#### Problems to solve
A) In the Data Discovery and Query Builder text, begin at the words "Data Discovery and Query Builder (DDQB)" and stop after "or database knowledge.". Duplicate that span word for word.
B) According to the Data Discovery and Query Builder text, on what date was the update posted?

#### Document excerpt
- - - - -
Date Posted: May 6, 2009
Update: July 30, 2009
Update includes new and more robust query scheduling capabilities, new analysis routines, and improved Studio Relations editor functionality and performance.
What is Data Discovery and Query Builder?
Data Discovery and Query Builder (DDQB) is a Web-based framework that helps researchers and specialists in various domains to search through database records to identify and correlate data based on semantic concepts rather than specific data layouts.
For example, medical researchers would work with concepts such as demographics, lab tests and diagnostics, as well as laboratory and physician notes (unstructured text). This powerful search tool enables users with various levels of expertise to easily create queries and leverage the full spectrum of information assets.
DDQB can scale requests to millions of database records all from the user's Web browser. DDQB's Web-based interface can be integrated into portals, and users can build complex queries using boolean logic, grouping, comparison operators and relational joins without requiring programming or database knowledge.
How does it work?
- - - - -
#### Data supplied
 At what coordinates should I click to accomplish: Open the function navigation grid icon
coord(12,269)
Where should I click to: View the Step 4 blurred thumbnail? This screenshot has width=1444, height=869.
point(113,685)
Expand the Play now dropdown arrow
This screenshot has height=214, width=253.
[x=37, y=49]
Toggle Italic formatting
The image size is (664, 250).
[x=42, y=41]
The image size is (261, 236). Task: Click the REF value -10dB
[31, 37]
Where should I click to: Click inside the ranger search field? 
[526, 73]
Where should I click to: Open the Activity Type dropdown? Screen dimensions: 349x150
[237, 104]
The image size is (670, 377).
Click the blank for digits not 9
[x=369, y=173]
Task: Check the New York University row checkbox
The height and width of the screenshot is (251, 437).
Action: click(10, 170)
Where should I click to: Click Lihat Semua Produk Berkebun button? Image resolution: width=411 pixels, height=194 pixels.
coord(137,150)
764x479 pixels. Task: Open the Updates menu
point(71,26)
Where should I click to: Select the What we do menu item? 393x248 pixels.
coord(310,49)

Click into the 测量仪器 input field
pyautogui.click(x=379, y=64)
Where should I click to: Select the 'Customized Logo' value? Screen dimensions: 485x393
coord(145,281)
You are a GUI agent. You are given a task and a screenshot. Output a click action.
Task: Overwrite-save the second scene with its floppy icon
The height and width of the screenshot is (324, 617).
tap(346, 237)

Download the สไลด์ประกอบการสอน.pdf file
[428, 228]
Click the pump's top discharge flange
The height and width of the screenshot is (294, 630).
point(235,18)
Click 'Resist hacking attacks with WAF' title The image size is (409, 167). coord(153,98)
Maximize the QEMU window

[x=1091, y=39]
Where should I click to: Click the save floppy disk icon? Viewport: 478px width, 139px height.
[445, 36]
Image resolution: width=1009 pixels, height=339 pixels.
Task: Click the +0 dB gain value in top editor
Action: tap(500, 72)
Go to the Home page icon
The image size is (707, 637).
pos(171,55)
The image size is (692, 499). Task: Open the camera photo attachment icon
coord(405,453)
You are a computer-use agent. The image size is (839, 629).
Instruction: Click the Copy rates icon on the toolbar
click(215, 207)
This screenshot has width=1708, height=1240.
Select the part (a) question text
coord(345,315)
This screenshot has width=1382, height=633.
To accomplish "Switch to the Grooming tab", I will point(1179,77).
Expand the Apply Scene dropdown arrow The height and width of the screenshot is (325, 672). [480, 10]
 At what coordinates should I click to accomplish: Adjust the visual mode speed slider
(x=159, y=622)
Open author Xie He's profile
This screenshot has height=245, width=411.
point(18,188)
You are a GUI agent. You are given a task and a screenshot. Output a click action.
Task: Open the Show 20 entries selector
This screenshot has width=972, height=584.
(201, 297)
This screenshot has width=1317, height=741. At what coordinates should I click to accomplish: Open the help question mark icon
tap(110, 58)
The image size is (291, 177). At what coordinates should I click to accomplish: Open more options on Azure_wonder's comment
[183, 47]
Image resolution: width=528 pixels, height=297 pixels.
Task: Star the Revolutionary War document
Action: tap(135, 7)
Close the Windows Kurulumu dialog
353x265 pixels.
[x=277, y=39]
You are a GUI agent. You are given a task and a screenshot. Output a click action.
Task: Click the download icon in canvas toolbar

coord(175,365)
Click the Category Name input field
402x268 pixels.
- - - - -
#### Responses by item number
A)
Data Discovery and Query Builder (DDQB) is a Web-based framework that helps researchers and specialists in various domains to search through database records to identify and correlate data based on semantic concepts rather than specific data layouts.
For example, medical researchers would work with concepts such as demographics, lab tests and diagnostics, as well as laboratory and physician notes (unstructured text). This powerful search tool enables users with various levels of expertise to easily create queries and leverage the full spectrum of information assets.
DDQB can scale requests to millions of database records all from the user's Web browser. DDQB's Web-based interface can be integrated into portals, and users can build complex queries using boolean logic, grouping, comparison operators and relational joins without requiring programming or database knowledge.

B) July 30, 2009